*** Opening Supplied records ***

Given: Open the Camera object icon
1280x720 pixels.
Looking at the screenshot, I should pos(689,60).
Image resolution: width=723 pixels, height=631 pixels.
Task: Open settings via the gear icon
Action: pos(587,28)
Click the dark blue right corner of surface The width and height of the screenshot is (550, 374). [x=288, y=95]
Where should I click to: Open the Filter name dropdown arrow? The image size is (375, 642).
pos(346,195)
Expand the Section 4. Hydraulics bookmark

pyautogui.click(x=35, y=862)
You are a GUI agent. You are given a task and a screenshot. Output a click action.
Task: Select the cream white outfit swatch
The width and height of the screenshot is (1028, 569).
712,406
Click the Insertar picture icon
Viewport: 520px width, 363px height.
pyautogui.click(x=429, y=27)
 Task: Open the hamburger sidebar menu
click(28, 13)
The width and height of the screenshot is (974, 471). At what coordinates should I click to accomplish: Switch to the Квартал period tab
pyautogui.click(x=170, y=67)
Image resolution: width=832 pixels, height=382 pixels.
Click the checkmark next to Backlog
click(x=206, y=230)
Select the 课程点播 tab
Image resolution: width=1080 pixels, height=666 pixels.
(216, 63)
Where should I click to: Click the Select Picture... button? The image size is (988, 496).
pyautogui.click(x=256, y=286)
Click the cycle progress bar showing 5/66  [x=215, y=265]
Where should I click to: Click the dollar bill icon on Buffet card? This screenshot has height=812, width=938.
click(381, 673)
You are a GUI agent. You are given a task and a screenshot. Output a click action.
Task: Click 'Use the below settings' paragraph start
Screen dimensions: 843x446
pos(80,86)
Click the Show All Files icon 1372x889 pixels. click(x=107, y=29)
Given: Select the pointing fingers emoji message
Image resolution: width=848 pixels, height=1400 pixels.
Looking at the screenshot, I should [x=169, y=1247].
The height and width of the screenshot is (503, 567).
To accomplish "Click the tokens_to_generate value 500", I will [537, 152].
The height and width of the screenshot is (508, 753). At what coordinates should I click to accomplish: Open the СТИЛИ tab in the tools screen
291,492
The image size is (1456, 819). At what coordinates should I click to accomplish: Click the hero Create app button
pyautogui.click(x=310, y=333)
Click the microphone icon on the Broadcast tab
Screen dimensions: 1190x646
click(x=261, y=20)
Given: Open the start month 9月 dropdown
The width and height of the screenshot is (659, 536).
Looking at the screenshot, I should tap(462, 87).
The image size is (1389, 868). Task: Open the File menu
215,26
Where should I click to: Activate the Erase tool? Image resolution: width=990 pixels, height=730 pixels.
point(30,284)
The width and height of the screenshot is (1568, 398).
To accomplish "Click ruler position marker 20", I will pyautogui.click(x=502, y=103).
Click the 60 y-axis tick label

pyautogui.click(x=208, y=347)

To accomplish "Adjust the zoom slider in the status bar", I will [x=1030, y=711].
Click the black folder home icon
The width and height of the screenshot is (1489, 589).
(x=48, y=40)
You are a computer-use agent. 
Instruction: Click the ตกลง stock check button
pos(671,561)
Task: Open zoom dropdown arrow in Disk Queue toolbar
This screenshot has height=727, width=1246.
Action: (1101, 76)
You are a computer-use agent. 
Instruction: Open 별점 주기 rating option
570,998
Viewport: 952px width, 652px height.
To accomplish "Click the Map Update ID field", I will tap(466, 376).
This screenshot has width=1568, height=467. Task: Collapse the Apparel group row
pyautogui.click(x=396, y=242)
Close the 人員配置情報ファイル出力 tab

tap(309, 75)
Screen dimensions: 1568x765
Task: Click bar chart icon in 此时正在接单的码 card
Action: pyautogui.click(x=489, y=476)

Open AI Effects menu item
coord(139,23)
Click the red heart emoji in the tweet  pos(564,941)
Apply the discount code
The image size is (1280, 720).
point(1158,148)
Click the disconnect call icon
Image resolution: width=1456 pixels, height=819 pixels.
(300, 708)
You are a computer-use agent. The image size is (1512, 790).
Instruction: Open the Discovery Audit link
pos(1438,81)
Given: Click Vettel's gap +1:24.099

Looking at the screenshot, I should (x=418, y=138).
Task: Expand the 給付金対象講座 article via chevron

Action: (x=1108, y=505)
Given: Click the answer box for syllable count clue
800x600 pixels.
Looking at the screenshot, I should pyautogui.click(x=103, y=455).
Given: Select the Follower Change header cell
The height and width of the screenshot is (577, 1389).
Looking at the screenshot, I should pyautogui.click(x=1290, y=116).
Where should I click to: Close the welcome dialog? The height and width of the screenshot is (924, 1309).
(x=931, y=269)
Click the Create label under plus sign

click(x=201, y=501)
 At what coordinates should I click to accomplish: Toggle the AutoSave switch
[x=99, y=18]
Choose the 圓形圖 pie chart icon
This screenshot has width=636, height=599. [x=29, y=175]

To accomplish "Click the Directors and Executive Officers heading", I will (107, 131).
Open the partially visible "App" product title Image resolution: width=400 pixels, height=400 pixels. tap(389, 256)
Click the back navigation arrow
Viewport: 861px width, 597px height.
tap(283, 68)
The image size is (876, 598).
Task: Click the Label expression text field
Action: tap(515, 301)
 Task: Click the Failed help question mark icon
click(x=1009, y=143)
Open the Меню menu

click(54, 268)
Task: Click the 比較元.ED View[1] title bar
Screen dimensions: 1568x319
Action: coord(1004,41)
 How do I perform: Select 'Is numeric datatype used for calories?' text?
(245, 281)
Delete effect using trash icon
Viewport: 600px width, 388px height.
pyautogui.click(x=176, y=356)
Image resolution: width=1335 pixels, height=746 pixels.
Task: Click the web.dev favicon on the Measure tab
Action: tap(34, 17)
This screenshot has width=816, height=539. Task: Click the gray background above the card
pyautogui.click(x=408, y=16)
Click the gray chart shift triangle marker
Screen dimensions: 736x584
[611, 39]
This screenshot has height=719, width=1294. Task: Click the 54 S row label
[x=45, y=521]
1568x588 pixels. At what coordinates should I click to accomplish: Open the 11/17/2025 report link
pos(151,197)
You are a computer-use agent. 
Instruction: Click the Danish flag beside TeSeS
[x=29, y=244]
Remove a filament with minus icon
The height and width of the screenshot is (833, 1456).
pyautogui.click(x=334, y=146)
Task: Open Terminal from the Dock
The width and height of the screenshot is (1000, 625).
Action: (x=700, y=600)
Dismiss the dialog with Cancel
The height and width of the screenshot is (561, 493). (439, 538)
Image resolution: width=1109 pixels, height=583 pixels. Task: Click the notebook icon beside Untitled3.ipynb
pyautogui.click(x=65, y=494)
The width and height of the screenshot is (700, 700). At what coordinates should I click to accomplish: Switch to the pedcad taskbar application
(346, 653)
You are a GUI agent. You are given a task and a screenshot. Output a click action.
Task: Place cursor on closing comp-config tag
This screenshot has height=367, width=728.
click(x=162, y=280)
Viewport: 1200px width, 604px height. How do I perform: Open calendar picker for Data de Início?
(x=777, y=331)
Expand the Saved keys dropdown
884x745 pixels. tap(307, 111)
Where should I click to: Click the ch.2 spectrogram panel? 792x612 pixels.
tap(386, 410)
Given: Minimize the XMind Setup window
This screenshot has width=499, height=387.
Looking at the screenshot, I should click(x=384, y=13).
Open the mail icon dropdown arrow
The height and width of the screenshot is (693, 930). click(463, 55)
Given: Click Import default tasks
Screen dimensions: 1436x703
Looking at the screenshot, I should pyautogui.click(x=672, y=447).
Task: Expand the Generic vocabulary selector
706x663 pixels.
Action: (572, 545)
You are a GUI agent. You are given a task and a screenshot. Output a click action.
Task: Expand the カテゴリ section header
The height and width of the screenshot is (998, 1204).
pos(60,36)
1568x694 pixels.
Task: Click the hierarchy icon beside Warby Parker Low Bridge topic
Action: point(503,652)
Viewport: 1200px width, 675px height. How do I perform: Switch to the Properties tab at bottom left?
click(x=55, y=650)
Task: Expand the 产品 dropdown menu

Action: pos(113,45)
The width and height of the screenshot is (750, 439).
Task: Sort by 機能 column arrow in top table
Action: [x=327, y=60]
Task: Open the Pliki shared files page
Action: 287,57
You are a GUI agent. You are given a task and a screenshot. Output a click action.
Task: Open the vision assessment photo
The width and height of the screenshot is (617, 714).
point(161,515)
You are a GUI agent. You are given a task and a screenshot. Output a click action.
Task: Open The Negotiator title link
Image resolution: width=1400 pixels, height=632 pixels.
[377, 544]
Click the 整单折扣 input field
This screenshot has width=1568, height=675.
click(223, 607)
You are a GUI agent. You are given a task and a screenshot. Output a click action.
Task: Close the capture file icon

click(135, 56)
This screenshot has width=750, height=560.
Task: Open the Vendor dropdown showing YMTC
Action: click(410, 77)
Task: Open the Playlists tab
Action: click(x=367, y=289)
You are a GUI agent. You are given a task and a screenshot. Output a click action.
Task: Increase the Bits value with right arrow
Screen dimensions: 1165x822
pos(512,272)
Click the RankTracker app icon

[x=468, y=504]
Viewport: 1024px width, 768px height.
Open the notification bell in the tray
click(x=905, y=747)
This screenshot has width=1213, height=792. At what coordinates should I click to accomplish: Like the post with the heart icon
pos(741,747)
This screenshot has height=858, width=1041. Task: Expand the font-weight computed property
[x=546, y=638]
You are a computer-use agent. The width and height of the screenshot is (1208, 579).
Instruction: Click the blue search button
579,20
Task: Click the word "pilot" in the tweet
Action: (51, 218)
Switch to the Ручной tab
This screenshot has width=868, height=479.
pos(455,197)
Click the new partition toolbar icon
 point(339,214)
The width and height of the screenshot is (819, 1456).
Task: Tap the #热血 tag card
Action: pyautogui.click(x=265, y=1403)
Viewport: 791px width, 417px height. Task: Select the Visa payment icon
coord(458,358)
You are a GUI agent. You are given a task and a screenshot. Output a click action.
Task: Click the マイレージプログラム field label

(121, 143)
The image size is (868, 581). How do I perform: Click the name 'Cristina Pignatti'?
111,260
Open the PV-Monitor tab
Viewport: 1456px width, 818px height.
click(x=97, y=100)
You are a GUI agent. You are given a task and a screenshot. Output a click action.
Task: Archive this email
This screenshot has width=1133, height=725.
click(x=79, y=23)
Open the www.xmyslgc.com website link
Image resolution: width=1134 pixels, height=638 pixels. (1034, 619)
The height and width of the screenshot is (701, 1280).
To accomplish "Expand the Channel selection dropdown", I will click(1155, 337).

*** Closing Supplied records ***

▶ **Aim of the exercise**
The required output is the set of lines from the first line of the data through the line that contains "Click the cycle", transcribed exactly.

▶ **Answer to the exercise**
Given: Open the Camera object icon
1280x720 pixels.
Looking at the screenshot, I should pos(689,60).
Image resolution: width=723 pixels, height=631 pixels.
Task: Open settings via the gear icon
Action: pos(587,28)
Click the dark blue right corner of surface The width and height of the screenshot is (550, 374). [x=288, y=95]
Where should I click to: Open the Filter name dropdown arrow? The image size is (375, 642).
pos(346,195)
Expand the Section 4. Hydraulics bookmark

pyautogui.click(x=35, y=862)
You are a GUI agent. You are given a task and a screenshot. Output a click action.
Task: Select the cream white outfit swatch
The width and height of the screenshot is (1028, 569).
712,406
Click the Insertar picture icon
Viewport: 520px width, 363px height.
pyautogui.click(x=429, y=27)
 Task: Open the hamburger sidebar menu
click(28, 13)
The width and height of the screenshot is (974, 471). At what coordinates should I click to accomplish: Switch to the Квартал period tab
pyautogui.click(x=170, y=67)
Image resolution: width=832 pixels, height=382 pixels.
Click the checkmark next to Backlog
click(x=206, y=230)
Select the 课程点播 tab
Image resolution: width=1080 pixels, height=666 pixels.
(216, 63)
Where should I click to: Click the Select Picture... button? The image size is (988, 496).
pyautogui.click(x=256, y=286)
Click the cycle progress bar showing 5/66  [x=215, y=265]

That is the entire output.